El cadáver del prójimo (sobre todo cuando se trata de alguien realmente «próximo» a nosotros, un pariente o amigo) es una presencia embarazosa en grado sumo, desconsoladora y repelente a la par, que siempre parece incluir algo acusatorio, incluso un punto de amenaza. De ahí que históricamente se hayan intentado todo tipo de estrategias para desembarazarnos de ese enigmático residuo, mostrándole respeto y afecto pero también asegurándonos de su desaparición de escena y conjurando la posibilidad de su indeseable retorno. Unamuno caracterizaba al hombre como «el animal guardamuertos» y el antropólogo Pascal Boyer, con cierto humor, levanta así acta de esta afición: «Los muertos, como las legumbres, pueden ser conservados en salmuera o en vinagre. También se les puede abandonar a las bestias feroces, quemarlos como a basuras o enterrarlos como un tesoro. Del embalsamamiento a la cremación, toda suerte de técnicas son utilizadas, pero lo esencial es que es preciso hacer algo con los cadáveres». [22]Por supuesto, el asunto no consiste solamente en disponer de la parte orgánica del difunto antes de que ésta padezca las desagradables transformaciones habituales de la corrupción sino también -y quizá sobre todo- arreglar cuentas con su dimensión personal, con la intención y voluntad que animaban ese cuerpo. Es relativamente fácil hacer desaparecer los restos materiales, ocultarlos o volatilizarlos, pero su dimensión digamos «espiritual» ofrece otro tipo de engorros. Como el espíritu del fallecido consistía en el conjunto de relaciones simbólicas que mantenía con nosotros y con la comunidad, no puede ser enterrado o quemado con el cuerpo ajeno, porque en parte está dentro de quienes nos relacionábamos con él. Un extremo de la relación se pierde pero el otro sigue en nosotros, como si conservásemos en las manos el cabo de una cuerda de cuya otra punta ya no tira ni cuelga nadie. Damos tirones pero no hay respuesta: la cuerda vuelve poco a poco en toda su longitud vacía a nuestras manos y ya no ofrece resistencia, aunque la niebla oculta ese otro extremo desocupado, ingrávido. Y no sabemos qué hacer ni cómo desprendernos de nuestra parte de soga, la que permanece queramos o no en nuestras manos. Lo peor de los muertos es que, aún ya muertos… ¡siguen pareciéndose tanto a los vivos! Nos duelen después de la muerte, como el miembro amputado sigue molestando tras su ausencia a quien lo perdió.

Como en otros casos, podemos acudir a lo que intuimos de la evolución de nuestra especie para situar los orígenes naturales de los acendrados sentimientos que despiertan los muertos humanos en sus congéneres.
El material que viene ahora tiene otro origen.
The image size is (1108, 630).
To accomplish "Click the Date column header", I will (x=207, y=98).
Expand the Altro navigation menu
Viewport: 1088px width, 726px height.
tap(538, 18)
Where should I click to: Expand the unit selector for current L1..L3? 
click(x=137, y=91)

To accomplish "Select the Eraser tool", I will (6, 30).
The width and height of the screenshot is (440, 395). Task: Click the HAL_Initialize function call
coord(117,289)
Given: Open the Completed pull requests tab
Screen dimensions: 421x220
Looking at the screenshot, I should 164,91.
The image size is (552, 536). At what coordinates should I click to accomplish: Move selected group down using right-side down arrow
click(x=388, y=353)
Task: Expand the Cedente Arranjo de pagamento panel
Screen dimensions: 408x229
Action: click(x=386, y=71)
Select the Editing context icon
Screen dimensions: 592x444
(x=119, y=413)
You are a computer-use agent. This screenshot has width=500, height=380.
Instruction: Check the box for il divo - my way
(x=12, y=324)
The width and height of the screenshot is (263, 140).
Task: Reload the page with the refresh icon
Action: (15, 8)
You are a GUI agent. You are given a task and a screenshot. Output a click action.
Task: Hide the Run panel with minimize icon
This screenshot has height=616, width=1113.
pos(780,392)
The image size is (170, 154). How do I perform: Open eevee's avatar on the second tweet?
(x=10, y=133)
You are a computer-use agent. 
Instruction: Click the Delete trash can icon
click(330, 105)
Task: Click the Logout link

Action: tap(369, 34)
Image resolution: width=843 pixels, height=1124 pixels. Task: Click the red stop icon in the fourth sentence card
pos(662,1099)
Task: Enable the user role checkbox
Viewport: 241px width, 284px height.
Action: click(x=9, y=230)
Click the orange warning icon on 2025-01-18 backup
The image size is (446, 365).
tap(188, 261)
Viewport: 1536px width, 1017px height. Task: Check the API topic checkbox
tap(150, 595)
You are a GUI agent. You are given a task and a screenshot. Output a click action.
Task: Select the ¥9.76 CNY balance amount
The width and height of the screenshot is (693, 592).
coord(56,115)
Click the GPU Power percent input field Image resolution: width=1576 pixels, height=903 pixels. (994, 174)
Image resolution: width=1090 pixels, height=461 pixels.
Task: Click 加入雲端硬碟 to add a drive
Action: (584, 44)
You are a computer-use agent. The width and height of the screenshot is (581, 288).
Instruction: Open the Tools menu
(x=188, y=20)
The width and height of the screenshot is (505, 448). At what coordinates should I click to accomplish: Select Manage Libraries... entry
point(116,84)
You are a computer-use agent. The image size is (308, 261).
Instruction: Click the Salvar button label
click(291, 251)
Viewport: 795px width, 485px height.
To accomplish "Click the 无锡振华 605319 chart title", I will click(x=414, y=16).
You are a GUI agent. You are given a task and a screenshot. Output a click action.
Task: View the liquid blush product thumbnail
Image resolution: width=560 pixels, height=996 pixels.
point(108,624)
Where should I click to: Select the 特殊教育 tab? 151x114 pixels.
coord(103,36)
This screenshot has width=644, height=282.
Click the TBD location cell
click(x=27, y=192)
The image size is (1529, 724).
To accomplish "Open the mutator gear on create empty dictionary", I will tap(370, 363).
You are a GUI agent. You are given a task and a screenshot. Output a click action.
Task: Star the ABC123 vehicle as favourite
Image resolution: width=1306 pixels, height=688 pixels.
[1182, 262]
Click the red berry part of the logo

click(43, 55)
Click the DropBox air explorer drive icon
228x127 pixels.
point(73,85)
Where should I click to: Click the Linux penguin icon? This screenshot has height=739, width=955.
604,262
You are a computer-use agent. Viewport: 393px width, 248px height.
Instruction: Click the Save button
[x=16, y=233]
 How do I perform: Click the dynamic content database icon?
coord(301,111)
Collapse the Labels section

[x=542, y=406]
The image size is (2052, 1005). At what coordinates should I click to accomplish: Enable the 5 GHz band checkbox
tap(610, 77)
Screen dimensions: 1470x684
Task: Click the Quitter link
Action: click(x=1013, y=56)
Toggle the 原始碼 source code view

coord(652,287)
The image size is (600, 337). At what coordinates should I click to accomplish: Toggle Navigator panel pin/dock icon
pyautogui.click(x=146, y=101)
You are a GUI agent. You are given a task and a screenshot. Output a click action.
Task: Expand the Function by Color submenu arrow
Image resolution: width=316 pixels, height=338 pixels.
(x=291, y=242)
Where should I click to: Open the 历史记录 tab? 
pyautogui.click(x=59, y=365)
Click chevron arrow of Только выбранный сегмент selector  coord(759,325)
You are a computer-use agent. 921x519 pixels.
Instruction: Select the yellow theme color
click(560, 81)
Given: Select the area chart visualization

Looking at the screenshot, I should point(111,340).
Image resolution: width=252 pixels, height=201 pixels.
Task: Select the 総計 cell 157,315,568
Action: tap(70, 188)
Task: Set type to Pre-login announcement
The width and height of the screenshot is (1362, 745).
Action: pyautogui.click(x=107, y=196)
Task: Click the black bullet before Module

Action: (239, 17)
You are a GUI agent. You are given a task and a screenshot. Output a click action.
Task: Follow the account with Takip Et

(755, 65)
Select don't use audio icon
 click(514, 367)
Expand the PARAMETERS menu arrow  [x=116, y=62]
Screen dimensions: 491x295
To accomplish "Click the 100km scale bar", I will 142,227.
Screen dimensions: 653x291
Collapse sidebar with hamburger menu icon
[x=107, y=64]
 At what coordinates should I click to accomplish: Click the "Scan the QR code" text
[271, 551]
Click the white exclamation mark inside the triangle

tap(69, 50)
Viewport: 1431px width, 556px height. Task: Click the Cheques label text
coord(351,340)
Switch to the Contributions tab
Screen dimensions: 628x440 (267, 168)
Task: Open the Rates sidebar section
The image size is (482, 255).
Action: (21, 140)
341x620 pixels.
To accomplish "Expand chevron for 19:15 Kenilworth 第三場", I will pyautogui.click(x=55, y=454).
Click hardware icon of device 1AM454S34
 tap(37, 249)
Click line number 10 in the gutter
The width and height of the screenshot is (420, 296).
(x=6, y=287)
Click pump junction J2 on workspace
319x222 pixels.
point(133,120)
Valgan lo que valgan estas explicaciones, contribuyen a aligerar de tremendismos sobrenaturales y sobreactuaciones patéticas una dimensión de nuestra cotidianidad que rebosa de tales excesos. La psicología evolutiva suele funcionar a este respecto, sirve para tales menesteres como el dinero para Mistinguette: aunque no da la felicidad calma los nervios. Comenzando por lo que compartimos con otros animales filogenéticamente cercanos, discernir entre vivos y muertos (o que fingen estarlo) debe de haber sido una de nuestras ciencias iníciales. Según aseguran Boncinelli y Sciarretta, «distinguir si otro animal está vivo o muerto es una capacidad demasiado importante para los fines de la supervivencia como para no haberse desarrollado en estadios precoces del desarrollo evolutivo. […] Distinguir a los vivientes, sea como alimento potencial o como posible amenaza, ha sido una de las necesidades primarias para el éxito evolutivo de las especies animales». [23]En relación con un ser cuya existencia implica dimensiones deliberadas como la huida, el ataque y la cooperación, saber si está en disposición de ejercerlas -es decir, vivo- o ya no sirve para tales menesteres es la noticia más importante que otro ser semejante necesita conocer. Los autores mencionados incluso admiten que los animales de cerebro más desarrollado, como por ejemplo los elefantes, experimentan ante la muerte de sus congéneres una cierta frustración dolorosa que puede indicar alguna comprensión de la irreversibilidad de la pérdida o hasta un atisbo de las consecuencias negativas que ésta puede tener para la vida posterior del superviviente.